Architecture Overview
The Multi-Model Router pattern replaces a single LLM with a routing layer that dispatches requests to the most appropriate model. Not every request needs the most powerful (and expensive) model. A simple greeting can go to a tiny model; a complex legal analysis needs a frontier model. The router classifies incoming requests and selects the optimal model for each.
This is fundamentally a cost optimization architecture. In production, 60-80% of requests are simple enough for small, fast models. By routing those away from expensive models, you can dramatically reduce costs while maintaining quality for the requests that truly need it.
When to Use
- High-volume applications where LLM costs are a primary concern
- Products serving diverse request types (simple FAQ to complex analysis)
- Latency-sensitive applications where fast responses matter for simple queries
- Multi-provider strategies for redundancy and best-of-breed selection
- Gradual model migration (test new models on a subset of traffic)
Complexity Level
Moderate. The routing logic itself is straightforward, but building a good classifier and managing multiple model integrations adds operational complexity. The real challenge is defining "complexity" in a way that reliably predicts which model will produce an acceptable response.
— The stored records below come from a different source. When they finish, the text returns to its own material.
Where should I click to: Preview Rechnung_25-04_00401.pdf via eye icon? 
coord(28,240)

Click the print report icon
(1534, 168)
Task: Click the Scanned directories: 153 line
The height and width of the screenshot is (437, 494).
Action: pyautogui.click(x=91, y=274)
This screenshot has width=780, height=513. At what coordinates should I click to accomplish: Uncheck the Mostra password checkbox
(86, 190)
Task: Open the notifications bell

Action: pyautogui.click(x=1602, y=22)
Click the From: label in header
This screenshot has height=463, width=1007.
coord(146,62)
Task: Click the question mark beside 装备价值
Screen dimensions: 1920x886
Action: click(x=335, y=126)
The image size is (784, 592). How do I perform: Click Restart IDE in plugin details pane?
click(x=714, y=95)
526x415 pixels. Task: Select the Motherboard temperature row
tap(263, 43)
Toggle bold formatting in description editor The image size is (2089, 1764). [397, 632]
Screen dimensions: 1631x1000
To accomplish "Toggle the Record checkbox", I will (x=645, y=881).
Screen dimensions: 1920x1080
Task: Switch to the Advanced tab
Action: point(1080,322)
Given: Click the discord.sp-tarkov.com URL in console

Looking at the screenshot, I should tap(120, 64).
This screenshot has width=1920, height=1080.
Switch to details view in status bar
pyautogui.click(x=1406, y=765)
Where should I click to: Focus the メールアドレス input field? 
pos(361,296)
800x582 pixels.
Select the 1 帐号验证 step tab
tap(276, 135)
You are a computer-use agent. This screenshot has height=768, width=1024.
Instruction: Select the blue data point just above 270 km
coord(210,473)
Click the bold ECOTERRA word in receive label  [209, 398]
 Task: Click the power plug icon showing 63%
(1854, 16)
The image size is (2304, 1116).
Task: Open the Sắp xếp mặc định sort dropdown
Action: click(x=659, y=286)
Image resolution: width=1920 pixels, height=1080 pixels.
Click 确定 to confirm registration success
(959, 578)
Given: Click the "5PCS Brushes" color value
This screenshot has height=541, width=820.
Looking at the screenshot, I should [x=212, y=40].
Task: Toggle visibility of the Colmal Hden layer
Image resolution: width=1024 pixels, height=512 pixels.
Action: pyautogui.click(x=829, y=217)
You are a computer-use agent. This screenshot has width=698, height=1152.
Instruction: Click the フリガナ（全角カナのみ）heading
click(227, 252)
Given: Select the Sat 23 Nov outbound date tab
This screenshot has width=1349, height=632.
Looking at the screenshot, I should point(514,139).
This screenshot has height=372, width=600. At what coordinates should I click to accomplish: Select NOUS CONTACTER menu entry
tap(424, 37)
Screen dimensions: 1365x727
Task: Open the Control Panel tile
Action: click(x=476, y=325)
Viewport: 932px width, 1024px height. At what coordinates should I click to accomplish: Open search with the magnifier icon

Start with a simple keyword-based or rule-based router. Only graduate to an LLM-based classifier when you have enough data to understand your traffic patterns. Over-engineering the router is a common mistake.
Architecture Diagram
Architecture diagram — Multi-Model Router: classify complexity, route to cost-appropriate model
Components Deep Dive
Model Selection Criteria
| Criterion | Cheap/Fast Model | Balanced Model | Premium Model |
|---|---|---|---|
| Cost (per 1M tokens) | $0.10 - $0.50 | $2 - $5 | $10 - $30 |
| Latency (TTFT) | 50-150ms | 200-500ms | 500-3000ms |
| Reasoning ability | Simple extraction, classification | Multi-step, synthesis | Complex analysis, math, code |
| Context window | 8K-32K tokens | 128K-200K tokens | 128K-200K tokens |
| Example models | Haiku, Flash, GPT-4o-mini | Sonnet, GPT-4o | Opus, o1, o3 |
| Use cases | Greetings, FAQ, simple format | Summaries, analysis, code | Legal, math, research, safety |
Classifier Approaches
Keyword rules: pattern matching on input. LLM-based: use a tiny model to classify complexity. Embedding similarity: compare query embedding to cluster centroids of known complexity levels.
Fallback Chains
Try the cheapest viable model first. If response quality is low (detected by a quality check), automatically escalate to the next tier. Balances cost with quality guarantees.
Cost Tracking
Log token usage, model selection, and cost per request. Build dashboards showing cost distribution across models, average cost per user, and savings vs. single-model baseline.
A/B Testing
Route a percentage of traffic to different models and compare quality metrics (user satisfaction, task completion, accuracy). Use this data to continuously refine routing rules.
Cascading Strategy
Start with the cheapest model. Run a quality check on the output. If quality is below threshold, re-run with a more capable model. Only ~20% of requests typically need escalation.
Provider Redundancy
Route across multiple providers (Anthropic, OpenAI, Google) for reliability. If one provider is down or rate-limited, automatically failover to an equivalent model on another provider.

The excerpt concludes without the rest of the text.